En Bolivie, les volumes de transactions en cryptomonnaies ont bondi de +530 % au premier semestre 2025. Un phénomène lié à une crise économique profonde et à l’adoption croissante de Bitcoin et des stablecoins. Analyse complète.
1. Un bond spectaculaire : +530 % de transactions crypto
Selon une publication récente de la Banque centrale de Bolivie (BCB), les volumes de transactions en cryptomonnaies ont atteint 294 millions de dollars au premier semestre 2025, contre 46,5 millions à la même période en 2024 — soit une hausse de 530 %.
Le mois de mai 2025 à lui seul a enregistré un record mensuel de 68 millions de dollars, confirmant une adoption rapide depuis la levée de l’interdiction des cryptomonnaies en juin 2024.
2. Une crise économique profonde comme moteur d’adoption
La Bolivie est confrontée à une crise macroéconomique aiguë, caractérisée par :
- Une inflation record, la plus élevée depuis 1985.
- Des réserves en dollars quasi épuisées.
- Une dévaluation du boliviano de près de 50 % sur le marché parallèle.
- Des pénuries de carburant entraînant des files d’attente massives.
Face à l’instabilité du système financier, de nombreux Boliviens se tournent vers les cryptomonnaies, notamment Bitcoin et Tether (USDT), pour protéger leur pouvoir d’achat.

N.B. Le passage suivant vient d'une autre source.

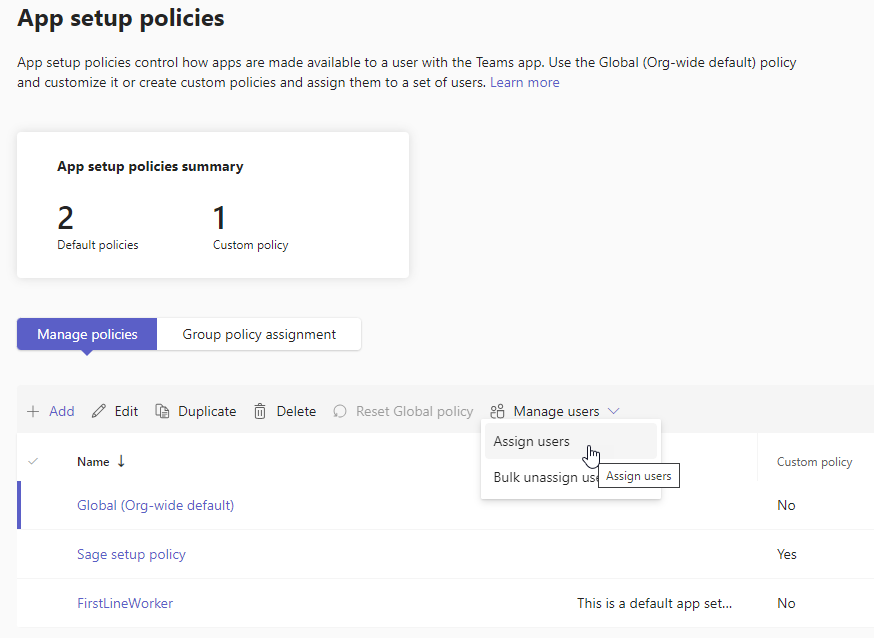Open the FirstLineWorker policy
874x638 pixels.
pos(125,603)
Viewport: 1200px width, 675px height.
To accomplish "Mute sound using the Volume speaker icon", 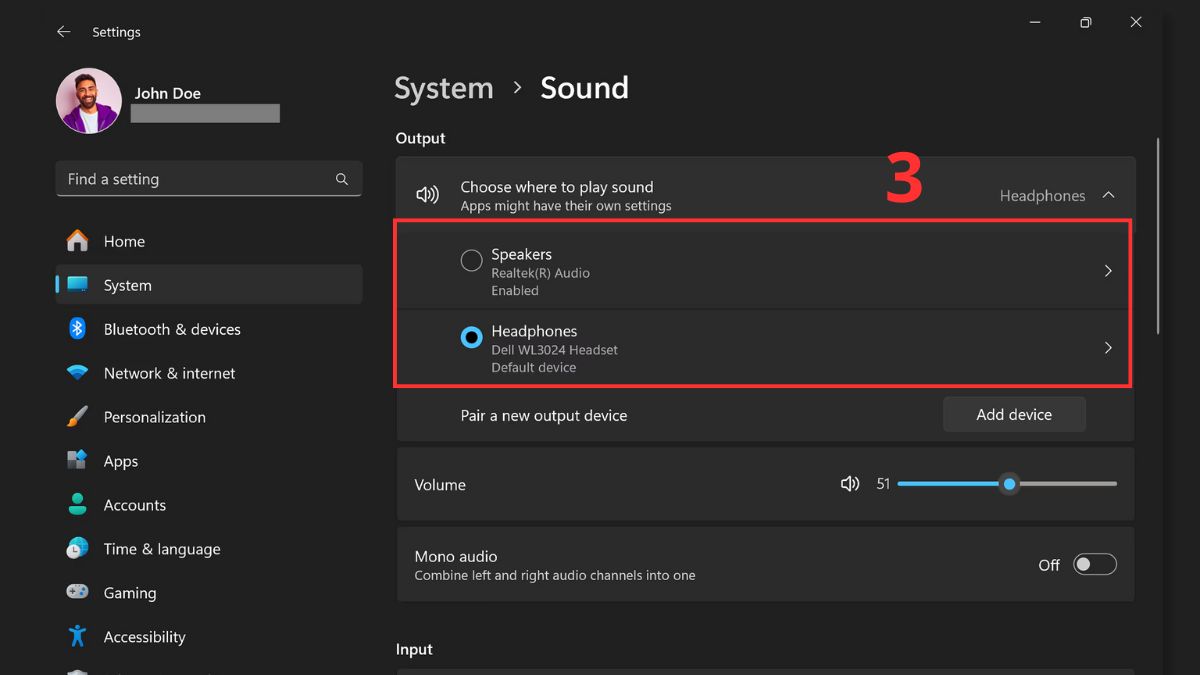I will pos(850,484).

3. Usages concrets : paiements et micro-économie
Dans des villes comme Cochabamba, l’usage des cryptos se généralise :
- Les commerces locaux (restaurants, coiffeurs, boutiques) acceptent les paiements en USDT ou BTC.
- Des crypto-ATM permettent d’échanger des espèces contre des actifs numériques.
- Des remises sont parfois proposées pour encourager l’adoption.
Un commerçant local résume :
« Payer un poulet en Bitcoin ou épargner en USDT est désormais plus fiable que le boliviano. »
4. Comparaison avec d’autres pays en crise
L’adoption crypto en Bolivie évoque celle observée dans des pays comme :
- Argentine
- Venezuela
- Liban
- Turquie
Cependant, les volumes restent encore modestes :
- En Bolivie : environ 600 000 $/jour en USDT.
- En Argentine : jusqu’à 12–14 millions $/jour sur les marchés informels.
La Bolivie en est donc à une phase initiale d’adoption, bien qu’en forte croissance.
5. Une régulation crypto en cours de structuration
Après la levée de l’interdiction en 2024, la Bolivie a initié un cadre réglementaire :
Résolution 082/2024 :
- Autorise les transactions via canaux électroniques régulés.
Décret 5384 (mai 2025) :
- Met en place des licences VASP (Virtual Asset Service Providers).
- Exige des rapports AML/KYC et une surveillance bancaire renforcée.
- Coordonné par la BCB et l’agence ASFI.
Des programmes de sensibilisation publique sont également lancés pour encadrer l’adoption.
6. Avantages et risques d’une adoption crypto rapide
Avantages :
- Accès facilité aux devises étrangères, en période de restriction de change.
- Soutien aux microentreprises, privées de dollars bancaires.
- Inclusion financière dans les zones rurales isolées.
Risques :
- Volatilité élevée du marché crypto, pouvant impacter les ménages modestes.
- « Crypto-colonialisme » : risque d’exploitation économique des populations fragiles.
- Zone grise réglementaire : absence de fiscalité claire et protection limitée des utilisateurs.
7. Conclusion : entre refuge économique et test réglementaire
La flambée des transactions crypto en Bolivie est à la fois un signe d’opportunisme économique face à la crise, et un symptôme alarmant d’un système financier sous pression.
Le pays adopte une approche pragmatique : ni répression brutale, ni dérégulation totale. Il s’oriente vers un modèle de régulation modérée, visant à protéger les utilisateurs tout en encourageant l’innovation financière responsable.
À suivre :
- L’application des réglementations AML/KYC.
- L’impact de l’USDT dans l’économie locale.
- Le développement d’un écosystème crypto national résilient.